---- AVAILABLE DATA

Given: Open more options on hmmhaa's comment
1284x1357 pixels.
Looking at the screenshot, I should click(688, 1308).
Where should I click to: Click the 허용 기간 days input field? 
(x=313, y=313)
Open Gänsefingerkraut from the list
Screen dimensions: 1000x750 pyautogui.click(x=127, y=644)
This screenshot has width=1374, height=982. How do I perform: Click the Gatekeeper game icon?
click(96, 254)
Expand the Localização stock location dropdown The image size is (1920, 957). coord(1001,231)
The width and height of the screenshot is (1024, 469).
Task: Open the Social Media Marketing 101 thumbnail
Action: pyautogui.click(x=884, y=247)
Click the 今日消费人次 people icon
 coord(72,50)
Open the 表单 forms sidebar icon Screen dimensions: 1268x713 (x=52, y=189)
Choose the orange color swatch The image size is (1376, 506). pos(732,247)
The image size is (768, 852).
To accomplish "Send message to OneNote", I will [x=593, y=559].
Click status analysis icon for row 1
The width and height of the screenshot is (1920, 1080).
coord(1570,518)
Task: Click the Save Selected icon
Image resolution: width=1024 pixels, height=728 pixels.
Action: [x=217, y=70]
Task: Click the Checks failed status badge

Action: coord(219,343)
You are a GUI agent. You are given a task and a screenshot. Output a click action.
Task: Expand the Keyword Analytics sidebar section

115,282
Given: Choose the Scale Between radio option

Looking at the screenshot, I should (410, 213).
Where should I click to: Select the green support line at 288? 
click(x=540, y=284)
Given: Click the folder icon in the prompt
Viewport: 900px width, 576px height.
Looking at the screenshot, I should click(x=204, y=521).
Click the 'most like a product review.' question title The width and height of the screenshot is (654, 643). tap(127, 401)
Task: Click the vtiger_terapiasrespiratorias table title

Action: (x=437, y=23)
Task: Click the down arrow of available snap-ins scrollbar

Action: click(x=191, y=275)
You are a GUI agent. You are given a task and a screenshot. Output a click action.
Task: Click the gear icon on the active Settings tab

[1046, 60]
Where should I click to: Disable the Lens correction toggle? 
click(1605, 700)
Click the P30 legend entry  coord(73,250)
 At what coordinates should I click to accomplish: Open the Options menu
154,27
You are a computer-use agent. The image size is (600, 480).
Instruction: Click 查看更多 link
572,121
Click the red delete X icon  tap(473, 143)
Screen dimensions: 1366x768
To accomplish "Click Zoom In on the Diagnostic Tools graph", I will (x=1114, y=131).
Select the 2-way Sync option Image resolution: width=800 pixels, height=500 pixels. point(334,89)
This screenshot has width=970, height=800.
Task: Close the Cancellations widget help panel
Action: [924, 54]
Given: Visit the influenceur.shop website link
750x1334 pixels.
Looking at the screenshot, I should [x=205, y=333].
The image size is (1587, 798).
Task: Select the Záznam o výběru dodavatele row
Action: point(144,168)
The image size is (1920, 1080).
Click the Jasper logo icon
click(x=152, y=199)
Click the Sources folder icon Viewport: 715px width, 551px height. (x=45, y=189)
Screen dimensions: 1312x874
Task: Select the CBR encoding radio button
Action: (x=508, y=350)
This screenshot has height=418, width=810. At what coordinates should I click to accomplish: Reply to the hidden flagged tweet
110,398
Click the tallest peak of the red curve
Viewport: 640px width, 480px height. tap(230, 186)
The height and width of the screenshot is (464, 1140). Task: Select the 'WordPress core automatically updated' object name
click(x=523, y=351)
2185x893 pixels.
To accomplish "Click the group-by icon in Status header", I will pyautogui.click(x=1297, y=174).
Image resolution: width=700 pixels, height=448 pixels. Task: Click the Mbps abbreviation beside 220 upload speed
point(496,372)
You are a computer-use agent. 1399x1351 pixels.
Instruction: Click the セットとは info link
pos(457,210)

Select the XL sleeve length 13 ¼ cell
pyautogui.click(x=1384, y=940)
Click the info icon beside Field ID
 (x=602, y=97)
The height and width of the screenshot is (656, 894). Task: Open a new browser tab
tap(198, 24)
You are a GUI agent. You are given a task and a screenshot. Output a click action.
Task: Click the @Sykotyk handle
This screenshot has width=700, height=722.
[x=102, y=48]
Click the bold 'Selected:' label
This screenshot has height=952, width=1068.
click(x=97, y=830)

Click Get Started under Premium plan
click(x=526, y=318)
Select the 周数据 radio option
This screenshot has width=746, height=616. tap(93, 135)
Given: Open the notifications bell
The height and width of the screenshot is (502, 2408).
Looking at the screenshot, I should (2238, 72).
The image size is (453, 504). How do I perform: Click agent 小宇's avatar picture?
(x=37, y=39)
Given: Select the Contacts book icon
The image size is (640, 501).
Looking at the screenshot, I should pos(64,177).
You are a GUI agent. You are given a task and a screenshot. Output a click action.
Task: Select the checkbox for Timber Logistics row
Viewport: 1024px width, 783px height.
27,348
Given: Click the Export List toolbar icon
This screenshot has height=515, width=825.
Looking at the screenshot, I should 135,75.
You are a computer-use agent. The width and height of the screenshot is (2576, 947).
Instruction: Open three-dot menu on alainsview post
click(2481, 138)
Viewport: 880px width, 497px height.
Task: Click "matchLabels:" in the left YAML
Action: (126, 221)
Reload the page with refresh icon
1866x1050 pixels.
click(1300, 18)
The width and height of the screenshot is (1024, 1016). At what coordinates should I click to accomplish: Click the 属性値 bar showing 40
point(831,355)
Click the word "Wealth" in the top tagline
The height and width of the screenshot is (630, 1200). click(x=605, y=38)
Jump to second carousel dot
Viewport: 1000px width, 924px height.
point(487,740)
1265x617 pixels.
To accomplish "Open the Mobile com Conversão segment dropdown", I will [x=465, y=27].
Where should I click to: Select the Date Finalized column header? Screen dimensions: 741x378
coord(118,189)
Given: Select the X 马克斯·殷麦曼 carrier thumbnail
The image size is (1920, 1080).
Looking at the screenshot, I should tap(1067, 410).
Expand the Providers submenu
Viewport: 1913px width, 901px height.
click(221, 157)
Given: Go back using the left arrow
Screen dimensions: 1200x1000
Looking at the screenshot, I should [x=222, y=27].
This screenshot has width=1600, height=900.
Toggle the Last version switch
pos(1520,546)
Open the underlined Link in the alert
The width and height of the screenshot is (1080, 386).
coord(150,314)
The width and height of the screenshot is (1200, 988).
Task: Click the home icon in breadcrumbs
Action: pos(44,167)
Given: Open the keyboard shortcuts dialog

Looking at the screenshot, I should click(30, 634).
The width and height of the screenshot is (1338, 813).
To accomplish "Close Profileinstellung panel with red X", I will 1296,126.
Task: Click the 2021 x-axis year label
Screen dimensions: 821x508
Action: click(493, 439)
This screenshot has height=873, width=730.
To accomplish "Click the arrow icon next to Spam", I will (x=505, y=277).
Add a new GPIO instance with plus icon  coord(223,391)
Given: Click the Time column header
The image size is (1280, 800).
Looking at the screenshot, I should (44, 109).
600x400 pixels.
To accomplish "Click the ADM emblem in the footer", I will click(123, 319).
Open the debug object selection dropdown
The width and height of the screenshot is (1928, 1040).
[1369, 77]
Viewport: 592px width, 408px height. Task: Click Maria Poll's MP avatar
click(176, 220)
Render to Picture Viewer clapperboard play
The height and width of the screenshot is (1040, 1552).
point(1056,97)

--------

PROBLEM TO SOLVE:
Find the lines above holding the word "computer" and show them.

ANSWER SPACE:
You are a computer-use agent. The image size is (600, 480).
You are a computer-use agent. 1399x1351 pixels.
You are a computer-use agent. The width and height of the screenshot is (2576, 947).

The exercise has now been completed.